Defining School During a Pandemic

I left for Spring Break, as many of us did, expecting to be back in a week. Obviously a week became two, and then two weeks became a month and a half, and that is likely to become the remainder of the year for us here in Florida as it has for much of the rest of the country. I’ve been a little slow to to start blogging about this experience. I’ve been too focused on living through it. That doesn’t mean I haven’t been thinking about it a lot. 

During this pandemic, and during my teaching from home, I have been doing a lot of thinking about teaching. I recently taught my unit on the power of definition in my ninth grade English classes, back when we were in a physical class, and I asked my students to create different types of definitions of school. One of the exercises asked them to define school as its essence: what is essential to having a school? Do you have to have a building? Do you have to have a textbook? Do you have to have to have a principal? Do you have to have tests? Do you have to have grades? Do you have to have something to learn? Do you have to have consistent instructional materials? Do you have to have a  teacher? Do you need at least one student? 

These questions are no longer hypothetical. What is essential to having a school? Apparently during this pandemic, a building is no longer essential. Apparently, after years of tests being the be-all and end-all, tests no longer matter much, at least not this year. Apparently a standard curriculum is no longer essential. In my district, some students have chosen to take home a textbook and a packet of assignments; others are doing assignments in an online platform called Edgenuity; others are getting teacher-made assignment posted in platforms like Canvas or Teams. I wound up putting my regular students on Edgenuity before I knew giving them my own material was an option. My Pre-IB and Creative Writing students are doing my work through Teams. So much for consistency. 

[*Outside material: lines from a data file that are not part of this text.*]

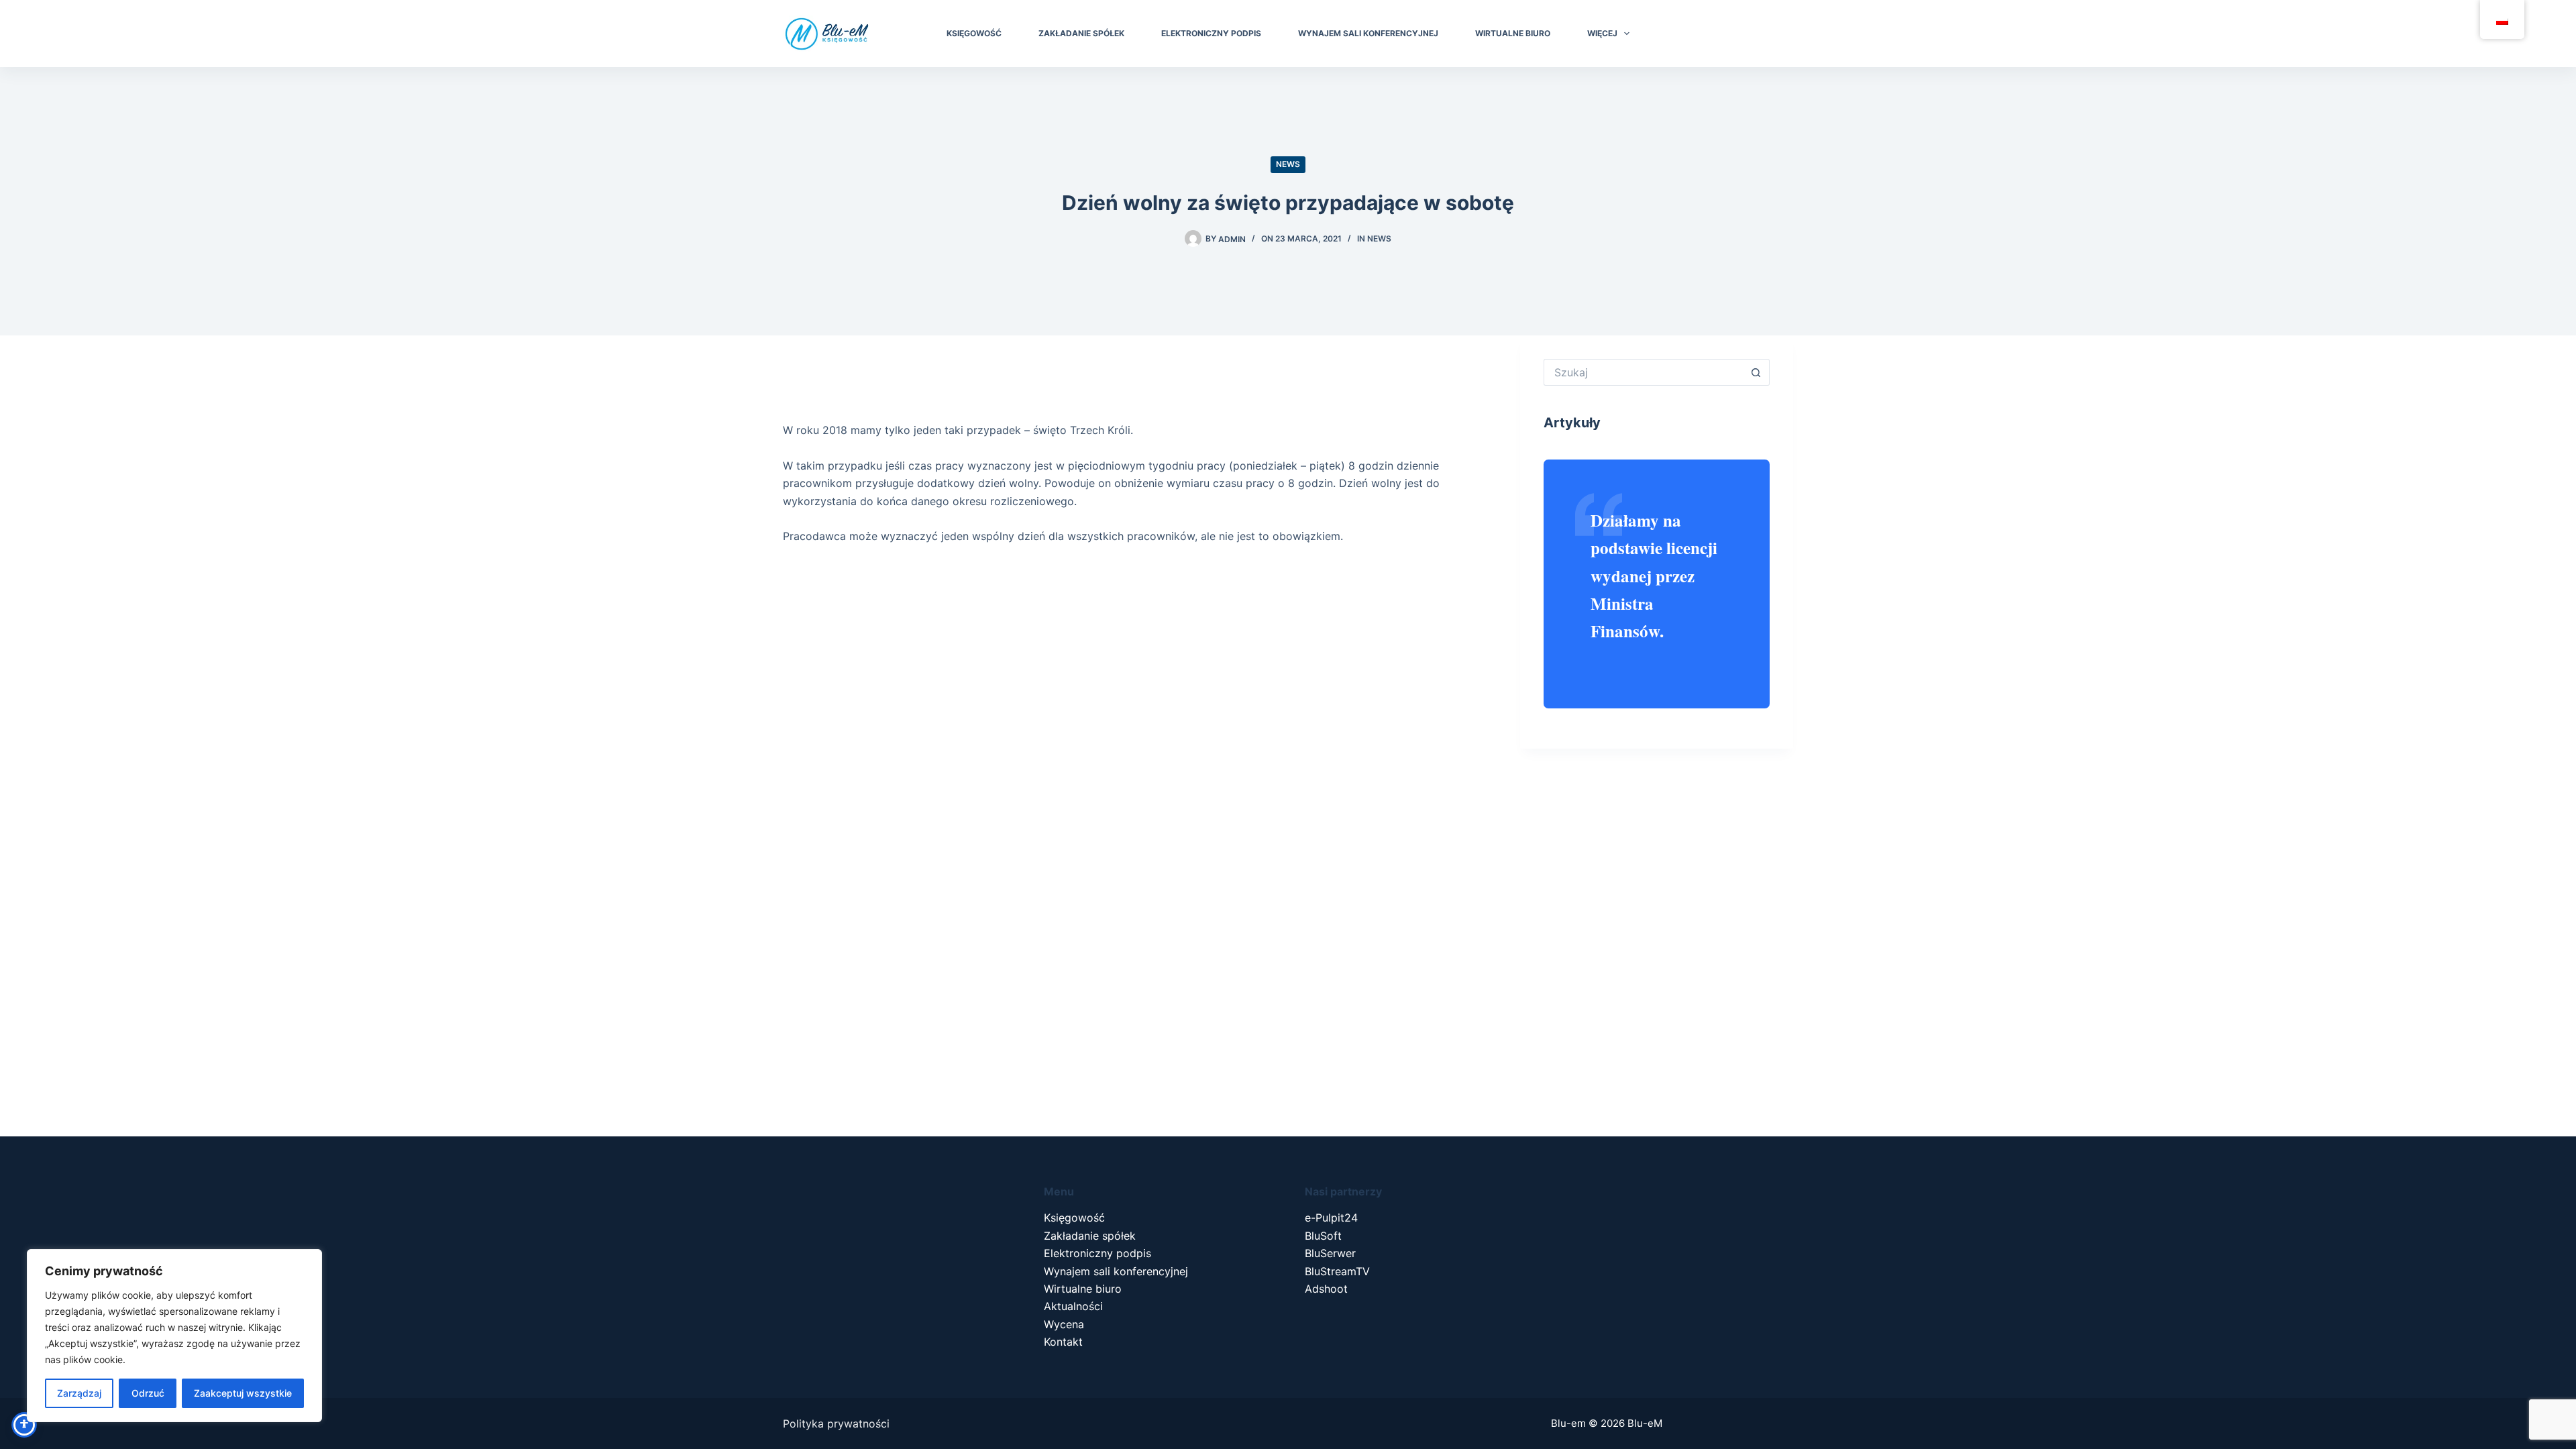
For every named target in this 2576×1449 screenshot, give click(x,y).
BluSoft (1323, 1235)
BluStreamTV (1337, 1271)
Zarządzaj (79, 1393)
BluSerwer (1330, 1253)
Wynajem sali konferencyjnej (1116, 1271)
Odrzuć (147, 1393)
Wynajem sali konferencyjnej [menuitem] (1368, 33)
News (1288, 164)
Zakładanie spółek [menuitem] (1081, 33)
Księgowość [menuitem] (974, 33)
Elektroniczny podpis (1097, 1253)
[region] (174, 1335)
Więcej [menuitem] (1602, 33)
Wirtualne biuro (1083, 1288)
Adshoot (1326, 1288)
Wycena (1064, 1324)
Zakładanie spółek (1090, 1235)
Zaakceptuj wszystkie (243, 1393)
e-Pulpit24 (1331, 1217)
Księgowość (1074, 1217)
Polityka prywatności (836, 1423)
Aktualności (1073, 1306)
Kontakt (1063, 1341)
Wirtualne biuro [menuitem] (1512, 33)
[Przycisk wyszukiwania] (1756, 372)
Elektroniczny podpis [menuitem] (1211, 33)
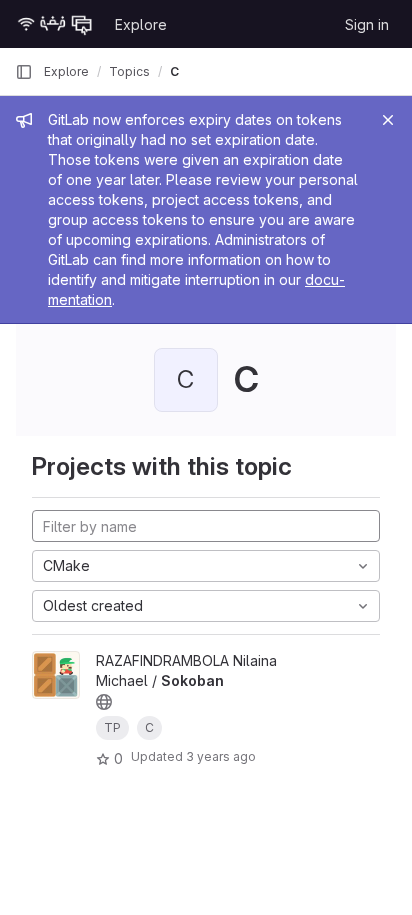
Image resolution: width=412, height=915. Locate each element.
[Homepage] (55, 24)
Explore (141, 24)
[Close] (388, 120)
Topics (129, 71)
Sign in (367, 24)
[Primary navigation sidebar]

So, without buildings, tests, and consistent curriculum, what is left? Teachers. Students. Material to learn. A space, virtual now rather than physical, to learn it in. 

But in the spirit of my definition unit, how do we define what “material” is worth learning? And how do we define teaching and learning?

Are we downloading facts? Teaching thinking skills? Targeting standards? We think that having standards makes our job clearcut and easy to define. I would argue that they do not. 

I have seen many discussions online about whether we are doing virtual school or remote learning or crisis learning or some other variation on non-traditional school now. Those are all issues of definition as well. I’ve seen many online teachers saying that what they do is just as powerful and just as personal as any classroom teaching. I cannot say they are wrong – because they have been teaching online longer than I have. I am a novice, so I cannot really comment on what they do, except to say that if they are truly able to duplicate the power of a classroom experience in a virtual setting, they have my admiration, because creating a powerful classroom experience isn’t easy, even in the classroom. 

So each day I get up and get myself to my laptop. I monitor my Edgenuity students, who are either creeping or flying through assignments, mostly without my help. I give feedback to my Pre-IB students who are writing autobiographical fiction, and to my creative writers, who are finishing up children’s books. I try to hold online discussions at least once a week. I’m the teacher. They are my students. There is material floating in a virtual space between us. Does that make it school? I don’t know yet. It’s too new. 

I do know this: we have stripped teaching down to its essence. So why do I feel that something vital is missing?